Des promesses mirobolantes
Les victimes d'Epstein étaient souvent issues de milieux difficiles. Le multimillionnaire faisait miroiter aux filles et aux jeunes femmes vulnérables une formation ou une carrière de mannequin. Et donc une vie meilleure en fin de compte. Une partie de son système d'exploitation consistait à prendre en charge tous les frais et à créer ainsi des dépendances.

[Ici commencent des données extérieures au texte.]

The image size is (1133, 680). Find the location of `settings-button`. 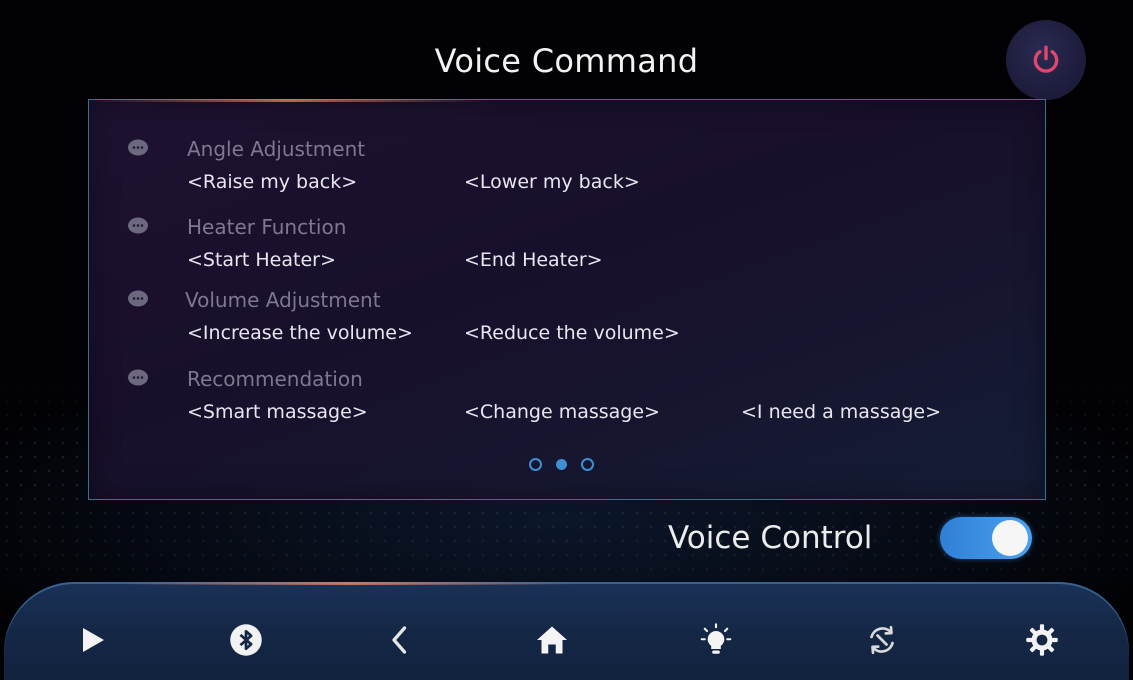

settings-button is located at coordinates (1042, 640).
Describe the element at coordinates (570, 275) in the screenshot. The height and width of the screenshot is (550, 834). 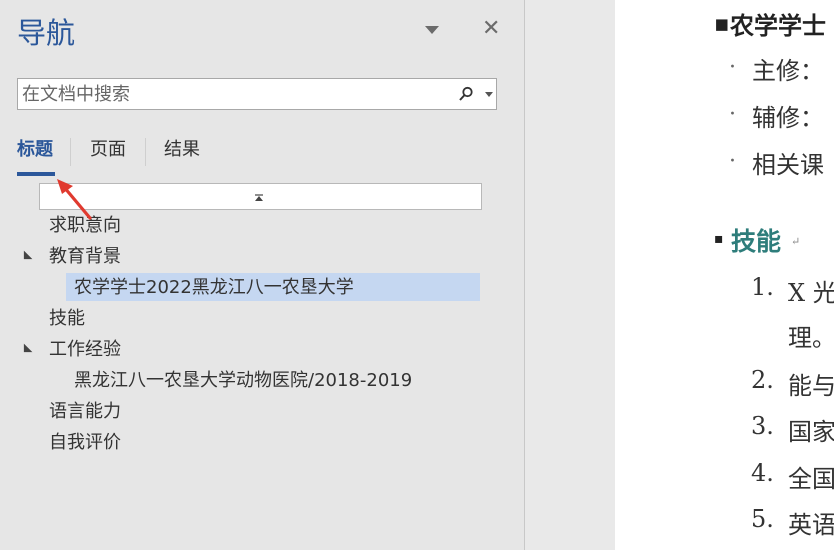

Le cas d'une femme de Moscou qui s'est rendue en Suisse en est une parfaite illustration. Dans un e-mail adressé à Lesley Groff, l'assistante d'Epstein, elle écrit que le «Monsieur» lui a dit de s'adresser à elle «pour l'argent». Elle avait besoin d'un billet pour la Suisse, d'un hôtel ainsi que «d'un peu d'argent» pour couvrir les dépenses liées à «l'équipement scolaire, aux excursions, à la nourriture, etc».
«C'est à toi que je dois tout ça!»
D'autres messages prouvent qu'Epstein a rencontré au moins une femme en personne. Dans un SMS de septembre 2018, une femme se réjouit d'avoir tout juste obtenu un visa pour la Suisse. Elle s'adresse à Epstein en l'appelant «Monsieur». Un titre qui revient souvent dans les dossiers.
«Je voudrais partir directement demain soir pour la Suisse», écrit-elle. Jeffrey Epstein répond promptement: «Parfait, comme c'est excitant». Tout en ajoutant: «Je viendrai te voir ce soir à 11h.»
Le lendemain, il lui souhaite un bon vol par SMS. Elle le remercie «pour cette aventure». Quelques jours plus tard, elle lui envoie une photo montrant probablement le lac Léman. «C'est à toi que je dois tout ça!!! Merci beaucoup!!!!!»